El Memo de ‘Avocado’: Un Terremoto en Menlo Park
¡Buenas, gente! Agarraos, porque lo que os traigo hoy no es la típica filtración de una «build» semanal. Se ha movido el suelo en Menlo Park con la aparición de un memo interno del Meta Superintelligence Labs, fechado nada menos que en 2026. El documento habla de un proyecto en clave: Avocado. Y ojo con esto, porque no estamos ante un Llama 4 vitaminado; estamos ante un cambio de paradigma total.
Lo que más me ha volado la cabeza del reporte es el rendimiento de Avocado en estado «crudo». Según el memo, este modelo arrasa en benchmarks de conocimiento general, visión y multilingüismo sin haber pasado todavía por procesos de ajuste fino (fine-tuning) o RLHF intensivo. Básicamente, es una bestia que ya nace sabiendo latín, programar en Rust y entender memes oscuros de Internet sin que nadie le explique el chiste.
- Rendimiento base: Superior a modelos actuales ya optimizados.
- Multilingüismo radical: Traducción y razonamiento fluido en más de 100 idiomas desde el pre-entrenamiento.
- Visión integrada: No «ve» mediante un parche, entiende el mundo visual como parte de su lenguaje nativo.
Potencia Bruta: El Atleta que Corre sin Zapatillas
Imagina a un velocista olímpico batiendo el récord del mundo corriendo descalzo y en vaqueros. Así es como Meta describe a Avocado. Mientras que la mayoría de los modelos necesitan un pulido extremo para ser útiles, Avocado compite con la élite de la industria directamente tras su fase de pre-entrenamiento. Esto tiene unas implicaciones brutales para la experiencia de usuario, bro.
Estamos hablando de que los futuros asistentes en WhatsApp o las Ray-Ban Meta dejarán de sentirse como un «bot» para ser algo mucho más intuitivo. Al ser una arquitectura nativa multimodal, Avocado no tiene que traducir una imagen a texto para entenderla; simplemente la procesa en el mismo espacio latente que las palabras. Es la diferencia entre leer una partitura y sentir la música.

La Arquitectura del Éxito: ¿Por qué es Distinto?

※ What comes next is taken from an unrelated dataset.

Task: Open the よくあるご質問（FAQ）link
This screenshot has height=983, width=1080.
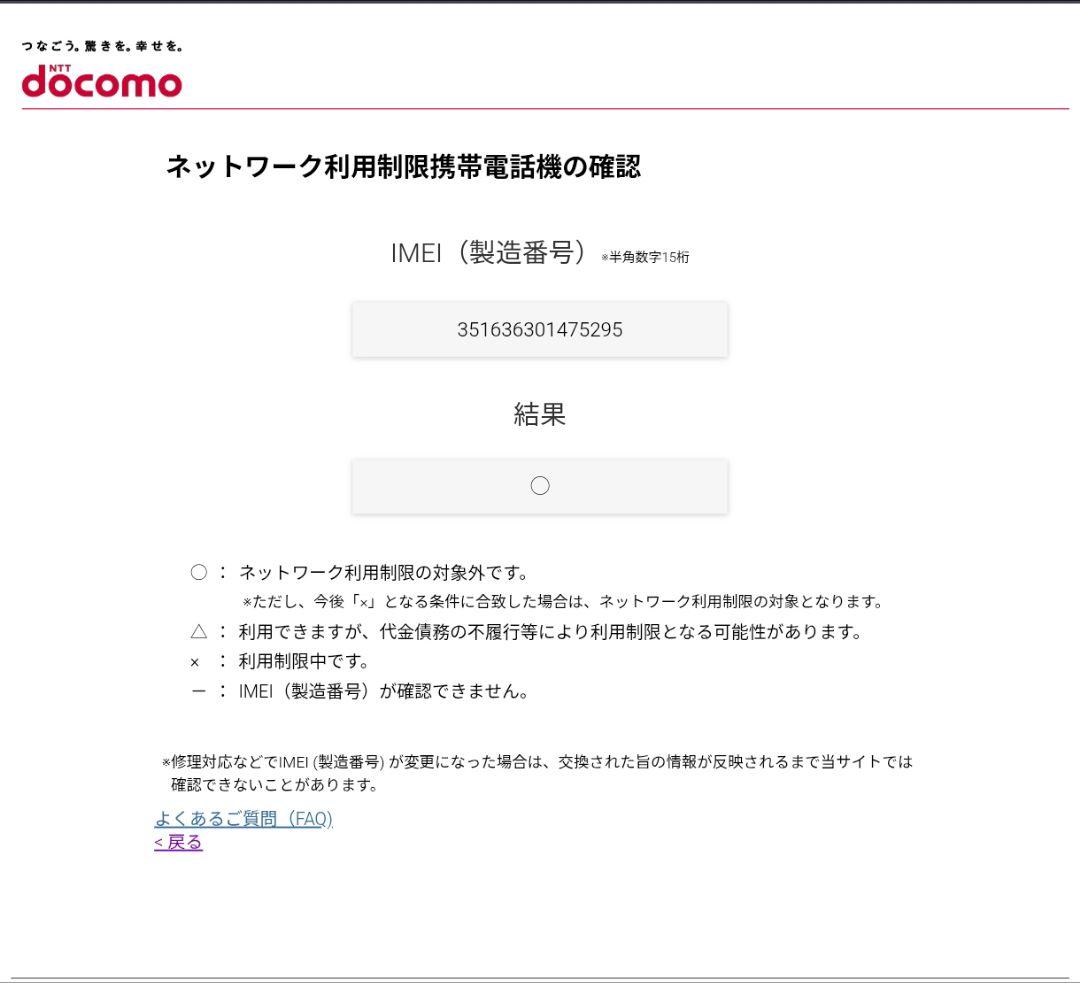Action: coord(245,818)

¿Cuál es el ingrediente secreto aquí? No es solo meterle más GPUs al problema. La clave de Avocado reside en una optimización multimodal integrada desde el diseño base. En lugar de tener módulos separados para texto, audio y vídeo, todo se entrena en un flujo unificado. Esto permite una eficiencia de escalado que da miedo: más inteligencia sin que la factura de la luz de Mark Zuckerberg suba exponencialmente.
Se rumorea el uso intensivo de Mixture of Experts (MoE) evolucionado y técnicas de entrenamiento autoguiado donde el modelo genera sus propios escenarios de resolución de problemas. Es, en esencia, un motor de razonamiento que no solo escupe el siguiente token, sino que comprende la causalidad de lo que está diciendo.
El Gran Dilema: ¿El Fin de la Era Abierta de Meta?
Aquí es donde la cosa se pone tensa. Meta se ha ganado el corazón de la comunidad «dev» liberando la familia Llama, convirtiéndose en el campeón inesperado del Open Source. Pero Avocado podría cambiarlo todo. El memo sugiere un giro estratégico: Meta se estaría planteando proteger esta tecnología como algo 100% propietario. Sí, has leído bien.
«La superioridad técnica de Avocado es tal, que liberarlo podría suponer entregar las llaves del reino a la competencia sin obtener nada a cambio.» – Fragmento filtrado del memo.
Esto abre un melón importante. Si Meta cierra el grifo, nos enfrentamos a una concentración de poder brutal en las Big Tech. El ecosistema de startups que hoy florece gracias a Llama podría encontrarse con un muro infranqueable. Sin acceso a modelos de este calibre, la brecha entre el software comercial y el código abierto podría volverse un abismo imposible de saltar.
Conclusión: Una Receta Colectiva en un Mundo Cerrado
Al final del día, Avocado nos recuerda que la IA no es solo un reto de ingeniería, es una cuestión política y económica de primer nivel. No podemos permitir que el futuro de la inteligencia digital se decida tras puertas cerradas en Menlo Park. Necesitamos un equilibrio: que las empresas innoven, sí, pero que exista una auditoría pública y un camino para que el conocimiento no se estanque en silos dorados.
Toca estar atentos a las políticas públicas y apoyar más que nunca a las comunidades descentralizadas. La «receta» de la IA debería ser colectiva, aunque algunos quieran guardarse el aguacate más brillante solo para sus tostadas. ¡Nos vemos en la próxima, «techies»! Al lío.